Concrete Anthill toy model

This model imitates a hypothetical large spent fuel dry storage. It has heterogeneous concrete shields including numerous labyrinths, rooms, and cavities of complicated configuration. An interesting feature of the designed problem is the relatively strong attenuation of dose rates for both neutrons and gamma radiation which magnitudes reach $10^{-15} - 10^{-19}$. In combination with a large heterogeneous self-shielded source, it makes this problem to be suitable for investigations of designed variance reduction techniques application to full-scale shielding evaluations.

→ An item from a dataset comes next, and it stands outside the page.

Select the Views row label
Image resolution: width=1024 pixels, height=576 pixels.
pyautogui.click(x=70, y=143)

The model is based on a regular $61 \times 61$ lattice of $25 \times 25 \times 410$ cm prisms. In the central $21 \times 21$ cells fragment, 441 PWR spent fuel assemblies from the CASTOR-V/21 model are placed. The remaining part of the model is a complex heterogeneous shield and its prisms are filled with either concrete or air (see Figure 1). In total, shield thicknesses in each side direction are equal to 500 cm but shield thickness of the monolite concrete slab in the top direction is 400 cm.

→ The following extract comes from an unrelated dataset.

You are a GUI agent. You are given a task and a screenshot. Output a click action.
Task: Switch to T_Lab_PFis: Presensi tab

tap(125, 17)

Figure 1: Horizontal model cross-section

In this calculation, the following techniques are used:

  • Expected-value estimators;
  • Joint location-direction importance sampling for (for gamma only);
  • Energy importance sampling for (for gamma only);
  • Exponential transform;
  • Simplified adaptive splitting.

The primary computational gain is achieved here thanks to the simplified adaptive splitting, joint location-direction IS (for primary gamma), and exponential transform techniques.

Computed flux functional - ambient equivalent dose H*(10) [1] rates, thickness of volumetric detectors are equal to 100 cm. Below, some results of the neutron-gamma and gamma problems 24.3 hours long concurrently executed computations are presented (see details in [2]). Despite the smoothness of the plots, valid estimations seems to require $\times 10$ times larger statistics for enough precision.

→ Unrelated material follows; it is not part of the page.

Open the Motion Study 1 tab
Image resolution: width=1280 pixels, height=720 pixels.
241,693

CAUTION: The physical capabilities of BRAND (28-group ABBN-78 for neutrons and EPDL97 without coherent scattering for gamma) do not allow for valid attenuation estimations at these magnitudes. Thus, the reader should interpret these results carefully. However, they are sufficient for variance reduction studies, which is the primary focus of this work.
(a) Neutron
(a) Neutron
(b) Sec. Gamma
(b) Sec. Gamma
(c) Pr. Gamma
(c) Pr. Gamma
Figure 2: Dose rate and 1σ relative error distributions. Clickable.

References

  1. International Commission on Radiological Protection., International Commission on Radiation Units, and Measurements. Conversion coefficients for use in radiological protection against external radiation. Annals of the ICRP ; v. 26, no. 3/4. Published for the Commission by Pergamon Press, Oxford ;, 1st ed. edition, 1996 - 1997.
  2. V.G. Mogulian. An approach to radiation shielding evaluations using estimators by expected scoring. 2025. doi:10.5281/zenodo.16781416.